Luis Andres Henao, Associated Press

Why does the Yeshiva lawsuit matter?

Yeshiva is arguing that the lower court decision puts faith-based schools across the country at risk. The Supreme Court has repeatedly said that religious freedom protections don’t end when a school starts offering some secular degrees, Baxter said.

“It’s really an absurd decision to say an organization as intensely religious as Yeshiva is not religious.
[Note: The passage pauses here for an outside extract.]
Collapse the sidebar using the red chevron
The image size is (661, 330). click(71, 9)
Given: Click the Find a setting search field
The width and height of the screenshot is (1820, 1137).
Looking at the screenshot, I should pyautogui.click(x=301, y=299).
It shows that something has clearly gone wrong,” he said.

Meanwhile, the students’ supporters argue that school officials are overreacting, and that Yeshiva can accept the Pride Alliance club without adopting new policies on LGBTQ rights.

“In framing this as a religious emergency that has to be stopped, to me, (Yeshiva is) demonstrating the very homophobia that they claim doesn’t exist on campus,” said Rachael Fried, executive director of JQY (Jewish Queer Youth), a nonprofit that supports Orthodox Jewish queer youth, to Religion News Service.

What will happen next?

The students’ response brief to the Supreme Court was due Friday afternoon, so the court should soon issue its decision on Yeshiva’s request for help.

Regardless of whether or not the Supreme Court intervenes, the school’s appeal of the original ruling will continue working its way through the New York legal system this fall, Baxter said.